# Light system pros



## raftree3 (Oct 16, 2010)

I don't have my YB's on any kind of system. I was thinking....if the idea is to keep them from moulting during the racing period, why can't I turn the lights on now at the longest time of the year and make them have 16 hours of light till after the races. That should keep them from thinking falls coming? I know I can keep a horse from growing hair that way.


----------



## soymi69 (Nov 12, 2007)

Go to CBS Rick Mardis did an experiment on his young birds regarding the light system.


----------



## sky tx (Mar 1, 2005)

If your going to be a serious racer--the light system is the only way to go.


----------



## newtopidgeons (Mar 11, 2011)

sky tx said:


> If your going to be a serious racer--the light system is the only way to go.


So what should he do?


----------



## sky tx (Mar 1, 2005)

Raftree or Newtopigeons---do some research about the Light system.
What should he do???????????????
Read my post----Is he going to be a serious racer????
Do you want your birds be be trhu the molt before the Races start?
Do you pull the 9th & 10th flight?
OR do you just fly Pigeons--not Race?
Maybe you should "JUST" do nothing.


----------



## newtopidgeons (Mar 11, 2011)

You know I want to race and Im pretty shure Raftree does too.
Dont we want them to be through the molt before races start.
I dont pull any flights but im still learning.


----------



## sky tx (Mar 1, 2005)

Maybe its best IF you don't listen to my posts.
I only stayed in the top 10% most races.
1,000 birds and my bird 100th=10%
My best year was young birds several years ago.
6 club Firsts and one Combine win flying with the Dallas combine.
Raceing is a 24/7 hobby--and you have to try everthing you hear until you learn what works.--and HOPE you made LOTs of notes.
SO--if you don't use the Light system or pull flights --don't expect to win any races.
But then Again---Just My Opinion


----------



## RodSD (Oct 24, 2008)

People either want to delay the molt or accelerate the molt so the birds will have full feathers during a race.


----------



## sky tx (Mar 1, 2005)

Yes RodSD
A lot depends on when your young Birds races are.
Ours start around Sept 1 .
So you have to plan accordly.


----------



## mikel (Jun 9, 2011)

we do force molt here in the philippines specially the 8-10th flights,but it always depend on the age of the yb and the numbers of flights it have already drops,and raftree im sure you would want to race on a new set of flight rather than old flights,i would go for advance moulting or force molt the last 3 flights rather than delaying the moult


----------



## soymi69 (Nov 12, 2007)

I just pull the 9th and 10th, our race also start September, if you don't pull the 9th and 10th you better off waiting for the old bird season.


----------



## Kastle Loft (May 7, 2008)

soymi69 said:


> I just pull the 9th and 10th, our race also start September, if you don't pull the 9th and 10th you better off waiting for the old bird season.

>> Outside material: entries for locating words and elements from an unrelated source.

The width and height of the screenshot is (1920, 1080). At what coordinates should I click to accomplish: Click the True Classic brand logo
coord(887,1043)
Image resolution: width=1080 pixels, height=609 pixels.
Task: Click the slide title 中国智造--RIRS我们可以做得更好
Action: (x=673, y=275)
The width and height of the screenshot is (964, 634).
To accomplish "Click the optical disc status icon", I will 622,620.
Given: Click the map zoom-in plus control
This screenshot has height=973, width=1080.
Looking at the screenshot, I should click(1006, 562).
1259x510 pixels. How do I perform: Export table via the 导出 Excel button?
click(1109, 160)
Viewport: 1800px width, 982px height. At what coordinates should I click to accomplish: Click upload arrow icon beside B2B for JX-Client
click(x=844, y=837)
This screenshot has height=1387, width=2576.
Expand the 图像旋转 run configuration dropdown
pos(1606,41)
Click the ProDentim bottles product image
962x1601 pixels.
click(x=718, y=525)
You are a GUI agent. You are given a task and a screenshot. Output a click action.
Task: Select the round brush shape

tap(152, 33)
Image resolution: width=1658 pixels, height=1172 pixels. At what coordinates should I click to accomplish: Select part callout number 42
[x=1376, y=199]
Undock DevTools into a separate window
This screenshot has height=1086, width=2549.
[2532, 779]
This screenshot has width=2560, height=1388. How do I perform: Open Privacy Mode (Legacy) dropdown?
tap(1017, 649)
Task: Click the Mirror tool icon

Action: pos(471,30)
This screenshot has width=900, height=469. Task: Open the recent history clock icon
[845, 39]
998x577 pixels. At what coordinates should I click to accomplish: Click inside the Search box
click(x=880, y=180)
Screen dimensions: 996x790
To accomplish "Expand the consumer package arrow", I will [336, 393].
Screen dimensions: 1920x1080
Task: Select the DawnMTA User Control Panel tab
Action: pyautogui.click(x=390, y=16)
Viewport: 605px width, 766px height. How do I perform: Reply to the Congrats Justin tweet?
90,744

Do you loft fly and/or train the birds while the flights are cut?


----------



## newtopidgeons (Mar 11, 2011)

sky tx said:


> Maybe its best IF you don't listen to my posts.
> I only stayed in the top 10% most races.
> 1,000 birds and my bird 100th=10%
> My best year was young birds several years ago.
> ...


Well this is my first season learning. I cant afford to try every thing I hear just to find out it didnt work. Im not pulling any flights out of my birds because I dont know how to and dont know anyone to come show me how to, I pulled flights out of some of my droppers and some got skinny I cant do that to my racing birds.
I was told it is to late to be leaving the lights on, the days are the longest now naturally. The light system is only making the day longer right? And dark system makes dar longer?
I dont expect to win any time soon but I plan to win one day, so I guess Im not actually (selling "myself" short) but what about my pigeons?


----------



## mikel (Jun 9, 2011)

Kastle Loft said:


> Do you loft fly and/or train the birds while the flights are cut?


they cant fly high


----------



## koukoukou (May 12, 2011)

I'd rather not have any systems ran this late in the season, it's to0 late. Just fly natural and pick which birds have better feathering when you ship per race. When you think of using any kinds of system think about it before the birds are even born would be the best bet. Goodluck


----------



## mikel (Jun 9, 2011)

koukoukou said:


> I'd rather not have any systems ran this late in the season, it's to0 late. Just fly natural and pick which birds have better feathering when you ship per race. When you think of using any kinds of system think about it before the birds are even born would be the best bet. Goodluck


yes it would be late,it take a month to fully grow a flight,so better tthink in advance,we regularly see the flights that drops on our yb so we could estimate if it is going to drop midway on the race


----------